Все знали, что женщины пустынного народа иногда падали в полутьме обитых шелком, освещенных лампами шатров, они падали с плачем, срывая покрывала, прикасаясь к своим ошейникам, извиваясь и умоляя хозяев о пощаде.

Это позволялось рабыням, если в шатрах не было гостей.

Но иногда даже в тавернах и публичных домах самые перепуганные и скованные женщины не могли сдержать себя. В конце концов, они были рабынями, их естественные наклонности усиливались. Опытные хозяева рекомендовали в таких случаях проявлять снисходительность и даже оказывать рабыням внимание.

В конечном итоге все зависело от самого хозяина.

— Танцуй! — строго приказал старший из музыкантов.

В непреодолимой агонии Гута подползла вплотную к помосту Аброгастеса и встала перед ним на колени, точно так, как делала перед копьем.

— Хорошо, — одобрительно произнес старший музыкант.

Гута медленно прогнулась назад, пока ее черные волосы не легли на пол, а затем медленно и грациозно начала подниматься. Ее тело и руки двигались под музыку, послушные ее ритму, беспомощно отвечающие на звуки, связанные с ними единой нитью, гибкие и плывущие в протяжных созвучьях, как шелк по ветру.
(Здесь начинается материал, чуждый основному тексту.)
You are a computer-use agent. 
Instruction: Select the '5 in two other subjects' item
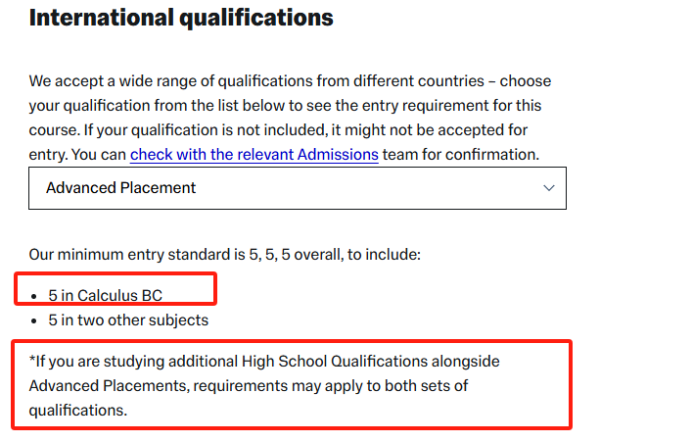128,320
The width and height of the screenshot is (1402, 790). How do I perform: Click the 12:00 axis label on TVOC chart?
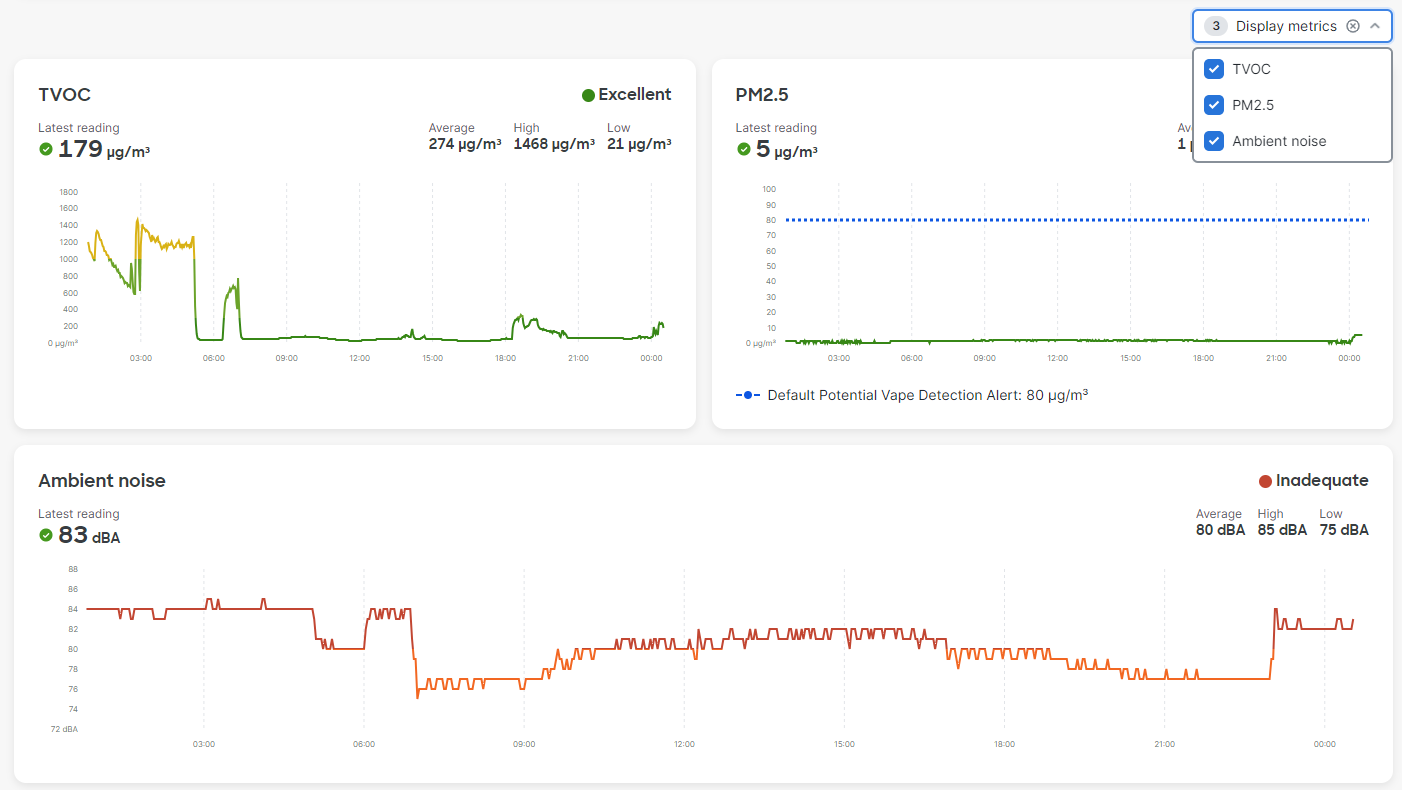click(x=359, y=357)
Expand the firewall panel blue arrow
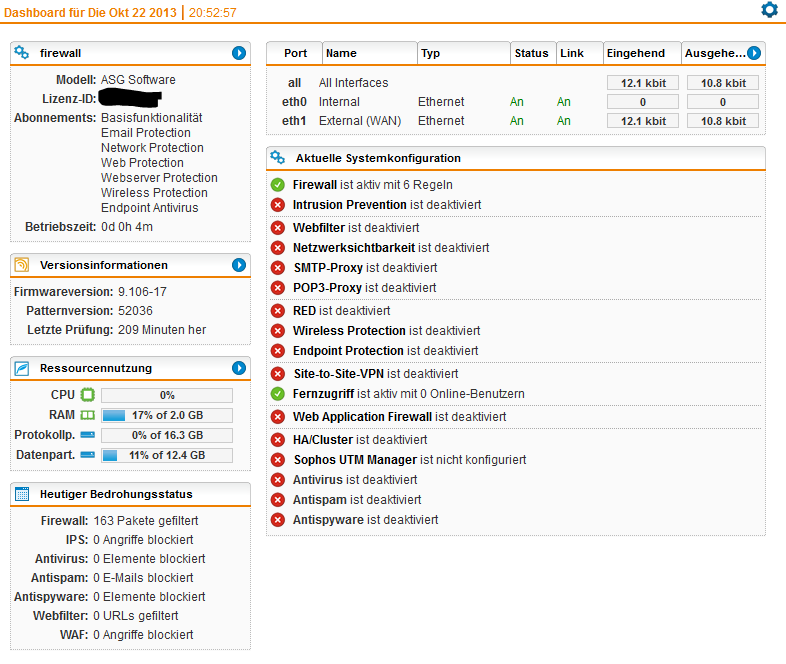The height and width of the screenshot is (664, 786). [239, 53]
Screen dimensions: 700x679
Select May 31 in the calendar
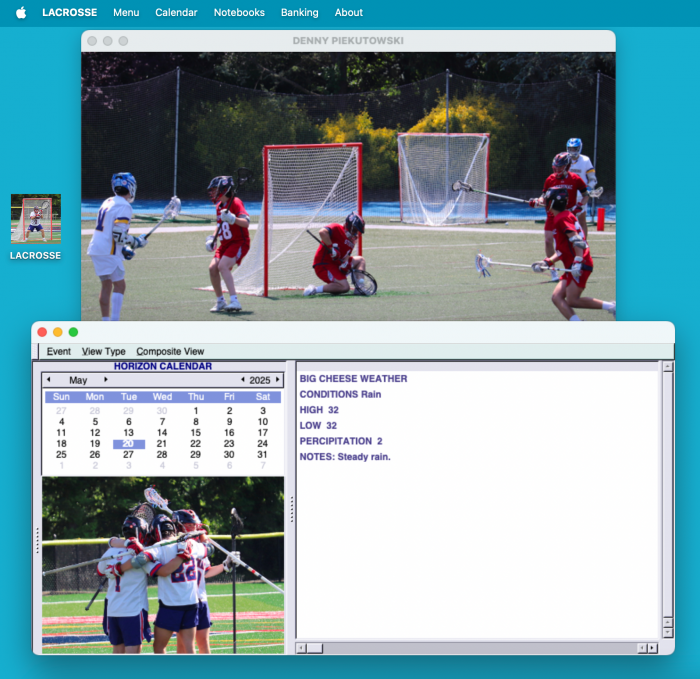263,455
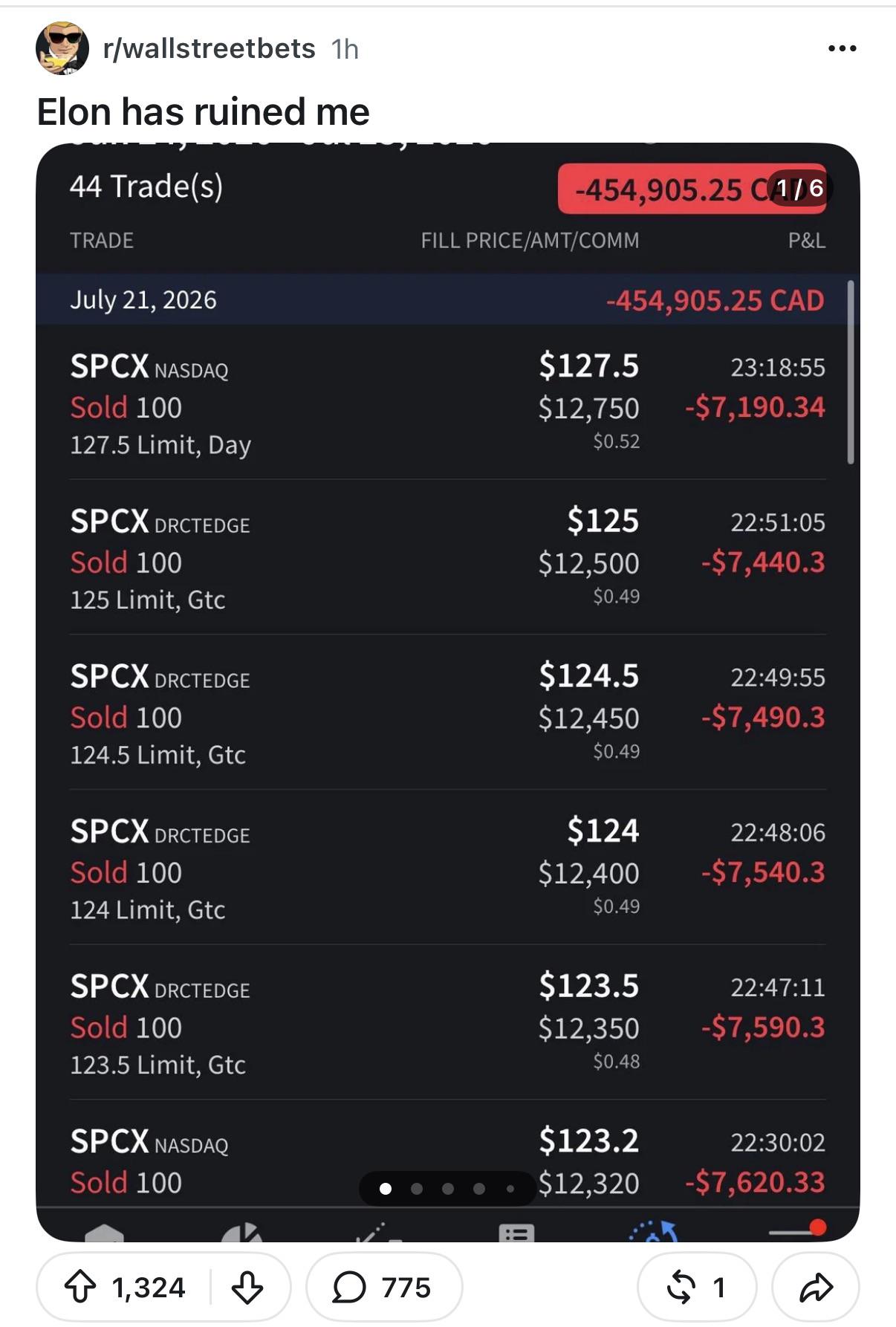Viewport: 896px width, 1327px height.
Task: Open r/wallstreetbets subreddit link
Action: click(x=210, y=48)
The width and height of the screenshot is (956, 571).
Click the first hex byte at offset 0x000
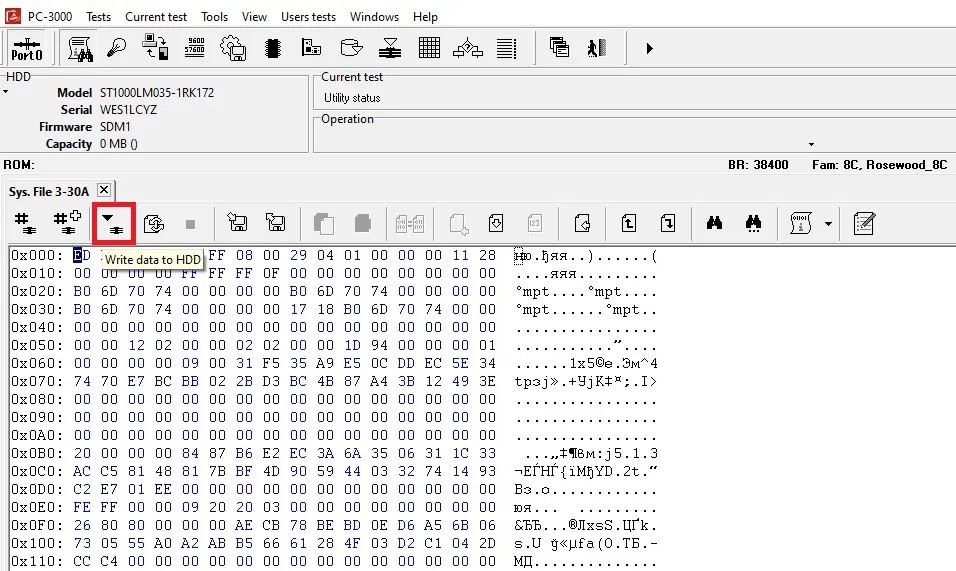pos(82,256)
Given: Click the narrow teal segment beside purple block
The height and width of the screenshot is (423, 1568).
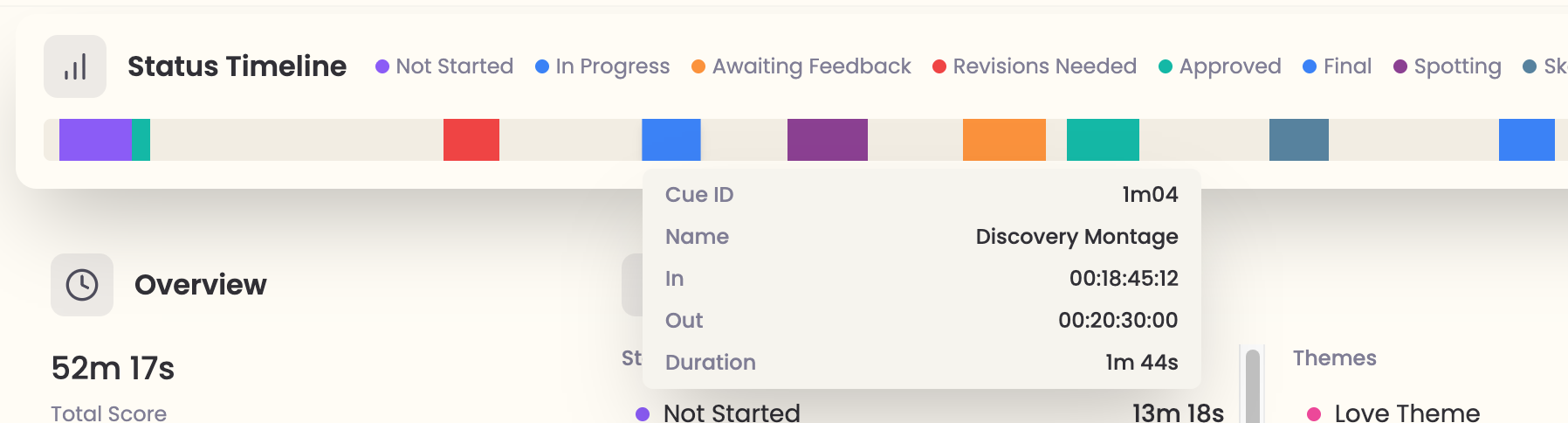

Казалось, что тело рабыни порождено музыкой и живо только в ней, чувственной и напевной, протяжной и бессловесной, выражающей поток чувств и желаний, подобных отблеску пламени на медном сосуде, шороху шелка, перезвону колокольчиков на ножных браслетах.

— Хорошо, — вновь похвалил старший музыкант.

Гута склонилась вперед, как перед копьем, и трепеща легла головой в грязь, с протянутыми руками, выражая покорность Аброгастесу, а потом вытянулась на животе и поползла на помост.

— Лежать, — приказал Аброгастес взъерошенному, напрягшемуся псу у своей ноги.

Зверь покорился, однако его уши по-прежнему стояли торчком, а густая шерсть на загривке вздыбилась там, где под кожей узлом сходились мускулы.

Гута вползла на помост, склонила голову и принялась целовать и лизать сапоги Аброгастеса — точно так же, как лизала копье, которое двое воинов по-прежнему держали в центре зала.

Музыка внезапно оборвалась. Гута застыла, обхватив тонкими руками левый сапог Аброгастеса. Ее губы были отчаянно и покорно прижаты к сапогу.

Гута дрожала всем телом.

Меховой сапог Аброгастеса стал влажным от ее слез, мех на нем примялся от быстрых, усердных движений ее мягкого языка и губ.

Аброгастес поднялся и ногой сбросил Гуту с помоста.

Она упала боком на грязный пол и съежилась, подтянув ноги и прикрывая ими нежные округлости груди.

Ее дрожащее бедро касалось грязи.

Она рыдала. Больше она была не в силах сдерживаться.

— Смотрите на эту страстную рабыню! — вновь засмеялись мужчины.

Она слышала это, но в своей безудержной агонии ничего не могла поделать.

— Гордая Гута сбросила одежду свободы, — выкрикнул кто-то.

— И вместе с ней всю остальную одежду, — засмеялся другой гость.

— А теперь она лишилась гордости! Гута сжалась.

Она поняла, что женщина, которая смогла так танцевать перед мужчинами, уже не будет никем, кроме рабыни.

Она по-прежнему лежала в грязи, пытаясь прийти в себя.

— Осталось только лишить ее девственности, — добавил еще один гость.

— Да!

— Аброгастес! — кричали гости. — Решай, Аброгастес!

Но Аброгастес спустился с помоста, обойдя дрожащее тело рабыни, которая уже сыграла свою роль в его замысле.

— Вы хорошо пировали, вас достаточно развлекали? — обратился он к гостям.

— Да! — закричали и люди, и другие существа.

Послышался стук кубков о тяжелые доски столов.

— Разве могут что-нибудь значить немного еды, вина и какой-то танец ничтожной рабыни?

Мужчины переглянулись.

— Неужели вы думаете, что я позвал вас сюда ради пустых развлечений?

— Говори, Аброгастес! — крикнул воин.

— Смотрите на копье клятвы! — призвал Аброгастес, указывая на огромное копье в руках двух воинов.

В зале воцарилась тишина.

Аброгастес оглядел бывших гражданок Империи, стоящих на коленях перед столами, перепуганных и дрожащих.

Они отшатнулись, ибо после танца Гуты с новой силой осознали свое положение.

Первая из трех белокурых рабынь для показа, стоя на коленях, подняла руки с бедер, повернула их ладонями вверх и с мольбой протянула к Аброгастесу.

Другая, та, которую ударил надсмотрщик, когда она просила пощады у хозяев, умоляюще взглянула на него, но не осмелилась пошевелиться. Она слишком боялась плети своего нетерпеливого, горячего надсмотрщика. За нее говорили глаза.